- _EXCERPTED RECORDS_:
■ ■ ■

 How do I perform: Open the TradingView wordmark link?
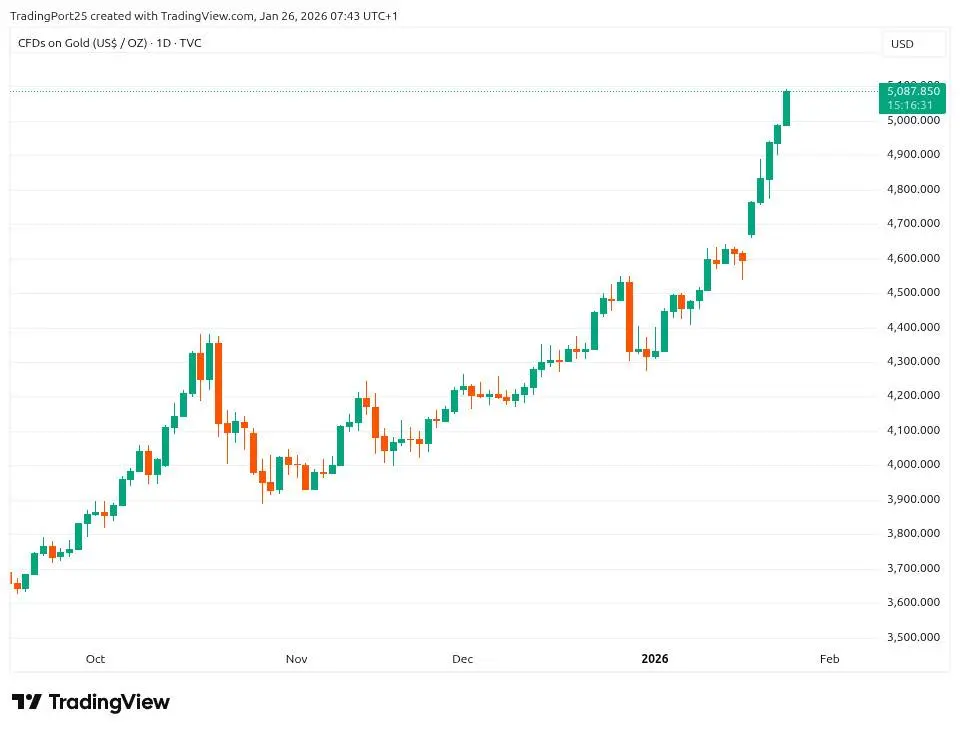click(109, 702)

■ ■ ■

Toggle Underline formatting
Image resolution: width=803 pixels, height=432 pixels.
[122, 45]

■ ■ ■

- _WORK REQUIRED_: Return everything in the listing from the line containing "How do I perform: Open" down to the line containing "click(109, 702)", both lines included, and leave out the pictures.

- _EXERCISE ANSWER_:
 How do I perform: Open the TradingView wordmark link?
click(109, 702)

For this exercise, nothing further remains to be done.